Given text
■ ■ ■ ■ ■
King George Boulevard (formerly known as King George Highway) is a major arterial road in Surrey, British Columbia, Canada. The 26 km route begins at Highway 99, 1.6 km north of the Peace Arch Border Crossing with the United States, and runs generally northwest to the south end of the stal̕əw̓asəm Bridge, a crossing of the Fraser River that connects Surrey with New Westminster, becoming McBride Boulevard. The majority of the route varies from four to six lanes, and some sections in the north run parallel to the Expo Line, which has two adjacent SkyTrain stations: Scott Road station in South Westminster, and King George station in the Surrey City Centre district.
■ ■ ■ ■ ■
Dataset content
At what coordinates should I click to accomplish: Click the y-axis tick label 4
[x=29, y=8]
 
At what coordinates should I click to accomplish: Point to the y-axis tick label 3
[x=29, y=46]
■ ■ ■ ■ ■
Study questions
1. For each statement about the King George Boulevard text, answer yes or no, and quote the words from the text that decide it. (a) The route is 26 km long. (b) The route begins at the Peace Arch Border Crossing. (c) Scott Road station is in the Surrey City Centre district.
2. Quote the King George Boulevard text from "King George Boulevard" to "City Centre district.".

Per-task answers
1.
(a) Yes: "The 26 km route"
(b) No: "begins at Highway 99, 1.6 km north of the Peace Arch Border Crossing"
(c) No: "Scott Road station in South Westminster"

2.
King George Boulevard (formerly known as King George Highway) is a major arterial road in Surrey, British Columbia, Canada. The 26 km route begins at Highway 99, 1.6 km north of the Peace Arch Border Crossing with the United States, and runs generally northwest to the south end of the stal̕əw̓asəm Bridge, a crossing of the Fraser River that connects Surrey with New Westminster, becoming McBride Boulevard. The majority of the route varies from four to six lanes, and some sections in the north run parallel to the Expo Line, which has two adjacent SkyTrain stations: Scott Road station in South Westminster, and King George station in the Surrey City Centre district.